We have an ambitious construction project going, on a couple of blocks east of my house on the north side of downtown Pagosa: three blocks of new sidewalk on one side of the street, on two blocks of Florida and one block on North 8th. These stretches of sidewalk are not simply replacement; they’re brand new sidewalks where the town has never had sidewalks before.
Although Pagosa Springs was first surveyed and platted in 1883, and incorporated in 1891, almost none of the residential neighborhoods have ever had sidewalks installed. The ranching-and-lumber economy and the small population, for the first 100 years, did not allow for such urban features as paved streets and sidewalks and storm drains, except in the core commercial area, and even when the population of Archuleta County began to grow — doubling between 1970 and 1990, and then doubling again between 1990 and 2010 — and even when the downtown streets finally got pavement, very few sidewalks were installed to serve the residential parts of downtown.

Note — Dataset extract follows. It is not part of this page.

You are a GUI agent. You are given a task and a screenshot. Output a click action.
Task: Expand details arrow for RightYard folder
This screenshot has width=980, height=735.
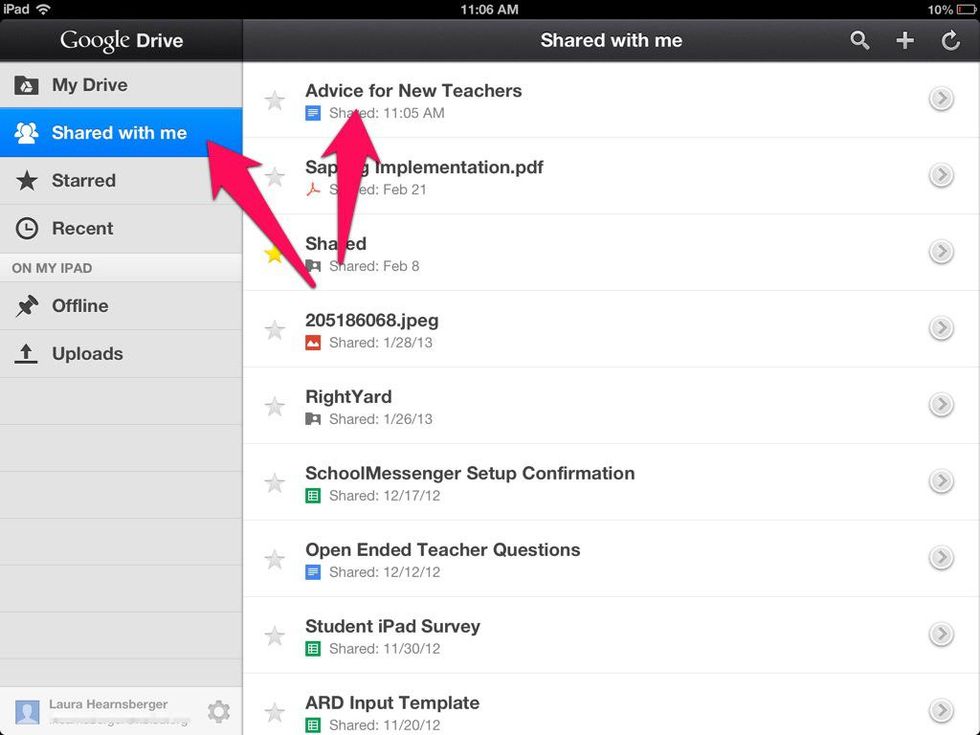coord(940,405)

The three blocks of new sidewalk now being installed on Florida and North 8th probably never would have happened, if the US Department of Transportation had not developed a grant program called Safe Routes to Schools. From the Safe Routes web page:
Safe Routes to School (SRTS) is an approach that promotes walking and bicycling to school through infrastructure improvements, enforcement, tools, safety education, and incentives to encourage walking and bicycling to school. Nationally, 10%–14% of car trips during morning rush hour are for school travel. SRTS initiatives improve safety and levels of physical activity for students. SRTS programs can be implemented by a department of transportation, metropolitan planning organization, local government, school district, or even a school. Extensive resources are available through a national center, including an SRTS Guide, parent surveys and student tallies, and simple strategies such as the walking school bus, that schools can use to support bicycling and walking.
It’s been pretty well documented that walking is a natural human activity, and that our overall health can benefit from walking and other convenient forms of daily exercise. And for the first 100 years of Pagosa’s history, children walked or rode their bikes (or horses) to school. All three of our public school campuses are still located within convenient walking and bicycling distance for downtown residents.
But only about 15 percent of the community population lives in the downtown area, and close to 100 percent of our school children ride a school bus to school, or get dropped off by parents, or have their own vehicle. (Our local public charter school, Pagosa Peak Open School, is located uptown in the Aspen Village “live, work, play” subdivision, but speaking as a board member who visits the school regularly, I can’t say I’ve ever seen a child arrive there on foot or on a bicycle.)
So the three blocks of “Safe Routes to School” sidewalk on Florida and North 8th present any interesting situation. This route could, theoretically, be used by children walking or biking from the north downtown neighborhood to Pagosa Springs Elementary School — a school serving K-4 students — but the children would have to cross Highway 160. I’m not sure how many parents would feel secure sending their Kindergarten age child on such a route, during rush hour.
In fact, in my 25 years living in downtown Pagosa’s north neighborhood, I can’t recall ever seeing an elementary school child walking or riding, unattended, to the elementary school. But thanks to the federal government, we will now have a concrete sidewalk along this “Safe Route to School.”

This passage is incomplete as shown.